Objective: To determine the performance of HR-HPV E6/E7 massager RNA (mRNA) test for detecting high-grade cervical intraepithelial neoplasia in cervical cancer screening and compare the clinical performance of HR-HPV E6/E7 mRNA test with HC-2 and Cervista HPV DNA tests for cross-sectional positivity in women with and without cervical neoplasia.

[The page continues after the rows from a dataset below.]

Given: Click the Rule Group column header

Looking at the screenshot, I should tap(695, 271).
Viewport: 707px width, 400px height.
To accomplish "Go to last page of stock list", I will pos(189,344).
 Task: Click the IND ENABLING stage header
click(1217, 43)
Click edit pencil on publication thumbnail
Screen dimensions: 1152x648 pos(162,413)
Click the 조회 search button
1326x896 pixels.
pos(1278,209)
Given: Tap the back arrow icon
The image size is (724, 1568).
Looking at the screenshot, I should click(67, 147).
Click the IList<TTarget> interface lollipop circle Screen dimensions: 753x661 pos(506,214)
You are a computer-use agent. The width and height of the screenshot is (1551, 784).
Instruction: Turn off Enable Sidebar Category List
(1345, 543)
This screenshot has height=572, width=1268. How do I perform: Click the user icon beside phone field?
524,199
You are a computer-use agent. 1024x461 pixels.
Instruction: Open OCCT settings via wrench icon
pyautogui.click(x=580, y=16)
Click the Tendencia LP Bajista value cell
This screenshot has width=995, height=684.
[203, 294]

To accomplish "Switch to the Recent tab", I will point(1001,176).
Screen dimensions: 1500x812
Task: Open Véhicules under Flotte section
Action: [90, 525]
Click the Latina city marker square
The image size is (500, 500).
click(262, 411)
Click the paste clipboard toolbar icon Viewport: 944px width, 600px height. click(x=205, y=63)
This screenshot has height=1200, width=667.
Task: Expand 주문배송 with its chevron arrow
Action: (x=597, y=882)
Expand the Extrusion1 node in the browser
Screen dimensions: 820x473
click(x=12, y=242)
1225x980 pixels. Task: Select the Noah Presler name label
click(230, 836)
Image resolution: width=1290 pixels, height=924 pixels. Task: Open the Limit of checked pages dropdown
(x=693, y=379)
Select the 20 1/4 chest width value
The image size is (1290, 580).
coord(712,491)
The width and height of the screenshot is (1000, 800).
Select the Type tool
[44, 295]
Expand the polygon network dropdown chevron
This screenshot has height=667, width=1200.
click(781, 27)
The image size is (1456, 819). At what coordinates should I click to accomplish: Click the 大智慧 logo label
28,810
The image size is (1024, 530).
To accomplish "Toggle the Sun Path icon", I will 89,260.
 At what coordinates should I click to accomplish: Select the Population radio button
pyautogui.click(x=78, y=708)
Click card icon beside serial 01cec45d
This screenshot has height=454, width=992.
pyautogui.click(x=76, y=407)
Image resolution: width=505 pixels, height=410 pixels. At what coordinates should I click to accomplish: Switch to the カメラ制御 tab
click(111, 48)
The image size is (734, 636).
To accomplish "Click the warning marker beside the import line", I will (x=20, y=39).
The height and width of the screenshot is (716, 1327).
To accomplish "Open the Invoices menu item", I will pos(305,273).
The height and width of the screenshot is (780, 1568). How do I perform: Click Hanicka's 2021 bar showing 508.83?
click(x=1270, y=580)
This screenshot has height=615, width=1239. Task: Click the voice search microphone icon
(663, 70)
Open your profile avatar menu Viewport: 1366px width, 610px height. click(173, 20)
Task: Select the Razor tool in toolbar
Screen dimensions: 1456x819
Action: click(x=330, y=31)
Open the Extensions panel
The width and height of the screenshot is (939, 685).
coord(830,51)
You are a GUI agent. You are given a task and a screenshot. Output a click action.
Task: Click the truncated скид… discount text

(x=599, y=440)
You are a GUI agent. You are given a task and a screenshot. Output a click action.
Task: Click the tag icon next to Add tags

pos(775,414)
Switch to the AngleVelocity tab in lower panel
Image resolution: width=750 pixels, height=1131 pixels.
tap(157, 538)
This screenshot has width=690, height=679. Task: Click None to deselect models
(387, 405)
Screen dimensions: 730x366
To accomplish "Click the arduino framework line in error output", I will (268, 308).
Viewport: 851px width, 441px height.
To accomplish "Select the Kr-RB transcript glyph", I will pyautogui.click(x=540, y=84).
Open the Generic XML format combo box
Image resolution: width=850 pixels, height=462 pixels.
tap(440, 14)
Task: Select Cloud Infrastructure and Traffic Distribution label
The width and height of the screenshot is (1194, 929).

Methods: A total of 172 women underwent cytology, HR-HPV DNA test, HR-HPV E6/7 mRNA test, colposcopy and biopsy. We compared the clinical performance of HR-HPV E6/E7 mRNA test with Hybrid Capture 2 DNA test (HC-2) and Cervista HR-HPV DNA test on the cervical brush specimens during colposcopy and routine screening. The samples were histologically confirmed high-grade cervical intraepithelial neoplasia (CIN II) or worse (CIN II+) as an endpoint.
Results: HR-HPV E6/E7 mRNA positive rate was 37.9% in NILM, 67.9% in ASCUS and LSIL, 88.5% in ASC-H+. HR-HPV E6/E7 mRNA positive rate was 38.6% in CIN I, 77.4% in CIN II-3 and 92.5% in SCC. HR-HPV E6/E7 mRNA test showed a higher specificity than HC-2 and Cervista HPV DNA tests for high-grade lesions (61.4%, 54.3%, 55.7%, respectively, P < 0.05) and also a higher positive predictive value (75.9%, 74.8%, 74.6% respectively). Among three tests, HR-HPV E6/E7 mRNA had the largest area of ROC curve and the best diagnostic value.
Conclusion: HR-HPV E6/E7 mRNA test has a performance more specific for detecting CIN II+ with the same sensitivity as HC-2 and Cervista HPV DNA tests. And it may serve as a more specific test for predicting the risk of progression and offer a viable tool for triage during cervical cancer screening.